Vos craintes sur l’innovation et la compétitivité sont légitimes, mais elles ignorent deux réalités. D’abord, l’écosystème européen des logiciels souverains est en plein essor : des solutions comme Proxmox (virtualisation), Nextcloud (collaboration) ou Wallix (gestion des accès) prouvent que l’autonomie technologique est compatible avec l’excellence technique. Ensuite, les régulations comme le Cyber Resilience Act (CRA)[^1] ne visent pas à étouffer l’innovation, mais à créer un marché européen de la confiance, où les acteurs locaux peuvent rivaliser avec les géants américains ou chinois sans être écrasés par des pratiques déloyales. La souveraineté numérique n’est pas un frein : c’est un levier pour construire une industrie européenne résiliente et compétitive.

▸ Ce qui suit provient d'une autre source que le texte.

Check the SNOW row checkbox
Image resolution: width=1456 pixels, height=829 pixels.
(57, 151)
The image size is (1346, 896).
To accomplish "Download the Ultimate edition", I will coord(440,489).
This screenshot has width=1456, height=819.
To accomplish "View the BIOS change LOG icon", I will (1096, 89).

Enfin, votre plaidoyer pour la "liberté de choix" des entreprises oublie un principe fondamental : les droits numériques sont des droits civiques. Nos données de santé, nos déplacements, nos communications ne sont pas des marchandises. Elles relèvent de notre vie privée, protégée par l’article 8 de la Convention européenne des droits de l’homme et par le RGPD. Confier leur sécurité à des logiciels soumis à des législations étrangères – comme le Cloud Act américain ou la loi sur le renseignement chinois – revient à abandonner notre autonomie stratégique. L’Europe a les moyens juridiques, techniques et industriels de se protéger : il lui manque parfois la volonté politique. C’est cette volonté que nous devons exiger pour ne pas devenir les otages numériques de puissances extérieures.

Isabelle Chen
Isabelle Chen Contre

Merci à Sophie Marchand pour cet échange d’une rare densité, où les arguments ont été exposés avec rigueur et sans jamais sacrifier la nuance à l’emporte-pièce. C’est précisément cette exigence qui me confirme dans ma conviction : imposer des logiciels souverains aux entreprises critiques n’est pas une solution, mais une fuite en avant technocratique, aussi bien intentionnée soit-elle.

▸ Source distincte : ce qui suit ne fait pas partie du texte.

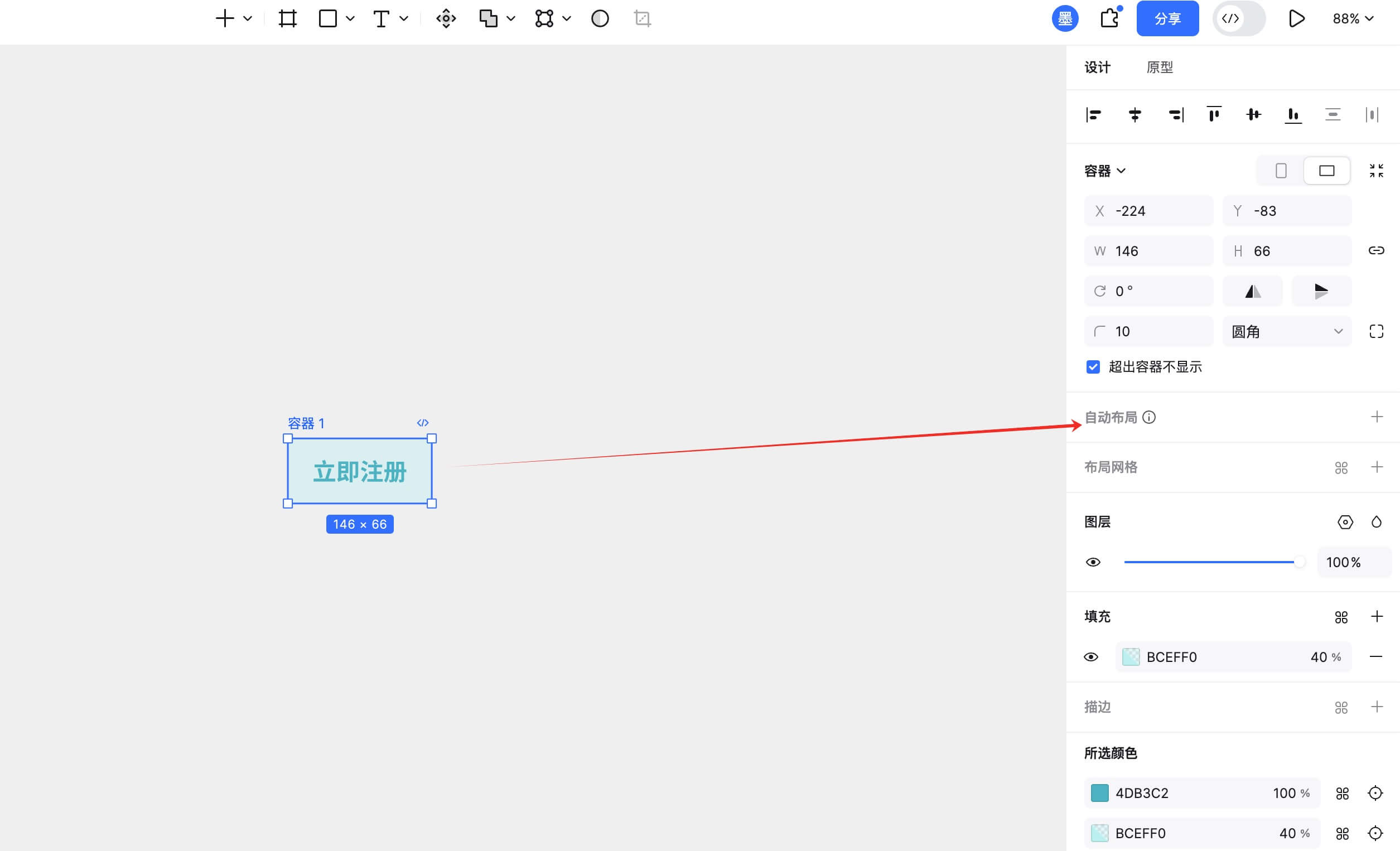Viewport: 1400px width, 851px height.
Task: Click the flip horizontal icon
Action: click(1252, 292)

L’État a certes le devoir de protéger les infrastructures vitales, mais il ne peut le faire en sacrifiant la transparence, l’innovation et, in fine, la souveraineté elle-même sur l’autel d’une illusoire maîtrise technologique. Les arguments en faveur d’une obligation souveraine reposent sur une méfiance légitime envers les acteurs étrangers, mais ils sous-estiment gravement les risques d’un enfermement algorithmique. Un logiciel "souverain" n’est pas neutre : il incarne les biais de ceux qui le conçoivent, les limites de ceux qui le financent et les angles morts de ceux qui le déploient. Pire, il crée une dépendance à un écosystème national souvent moins compétitif, comme le montrent les retards accumulés par l’Europe dans le cloud ou les semi-conducteurs. Une étude récente de l’ANSSI elle-même souligne que 40 % des failles critiques exploitées en 2023 l’ont été via des logiciels nationaux mal audités, prouvant que la nationalité d’un code ne garantit en rien sa sécurité**[Source 1]**. La véritable souveraineté ne se décrète pas par décret : elle se construit par des normes strictes, des audits indépendants et une collaboration européenne, pas par des ukases technologiques.

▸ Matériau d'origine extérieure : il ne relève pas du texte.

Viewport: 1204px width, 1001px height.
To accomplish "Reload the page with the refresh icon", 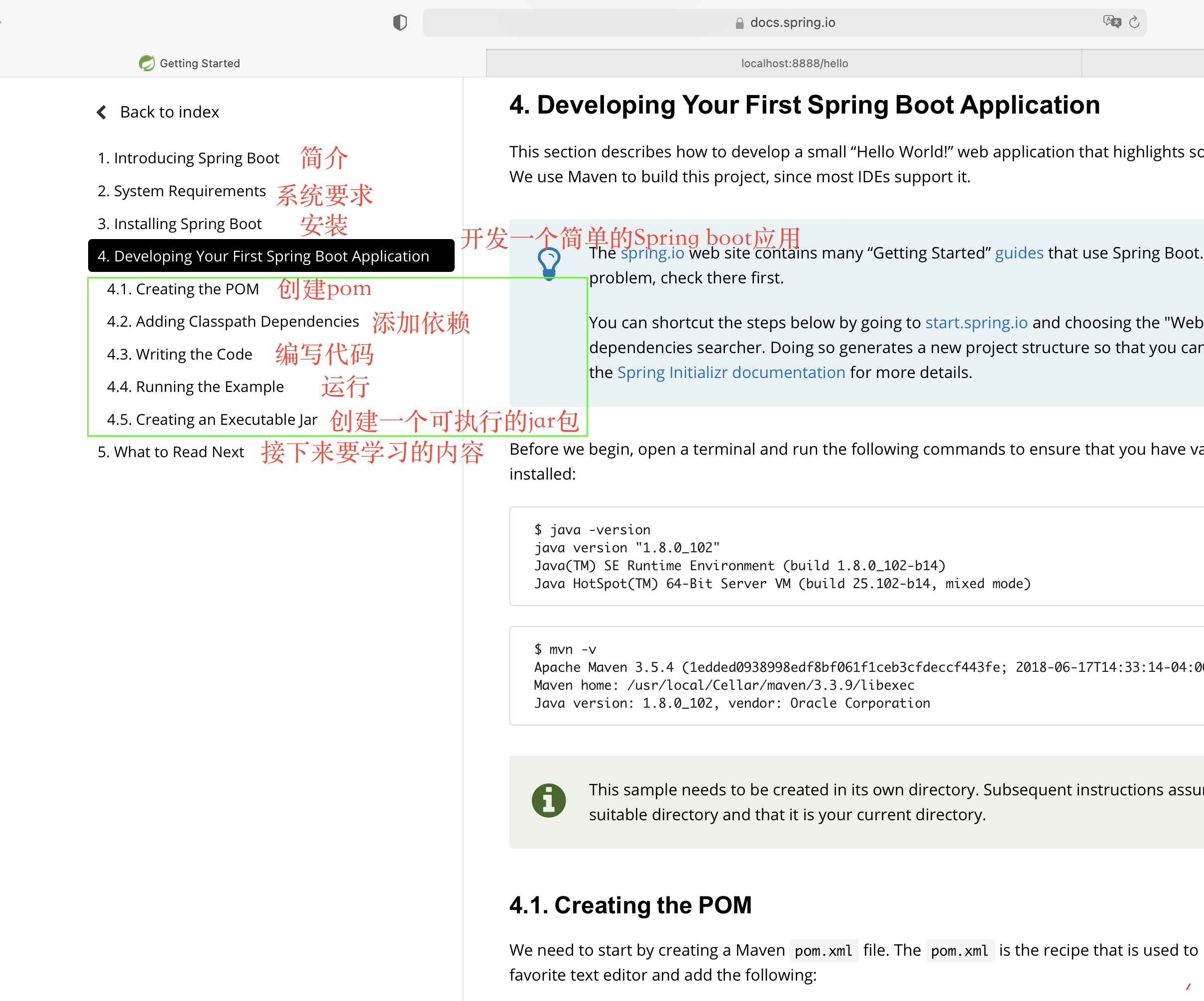I will [1135, 22].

Les défenseurs d’une obligation souveraine invoquent souvent l’urgence face aux cybermenaces, mais ils oublient que la cybersécurité est un écosystème dynamique, où la résilience naît de la diversité des solutions et de la compétitivité des acteurs. Vouloir tout contrôler, c’est prendre le risque de tout fragiliser. Comme l’écrivait le philosophe Günther Anders, "la technique n’est pas un outil, mais un monde" : à nous de décider si ce monde sera ouvert ou cadenassé. La liberté des entreprises critiques à choisir leurs outils, sous le contrôle de régulations exigeantes, n’est pas un renoncement — c’est la seule voie pour éviter que la souveraineté ne devienne le nom poli d’une servitude volontaire. Protéger nos infrastructures sans étouffer notre intelligence collective, voilà le vrai défi démocratique du XXIe siècle. et c'est à cette équilibre fragile que nos choix technologiques doivent désormais répondre.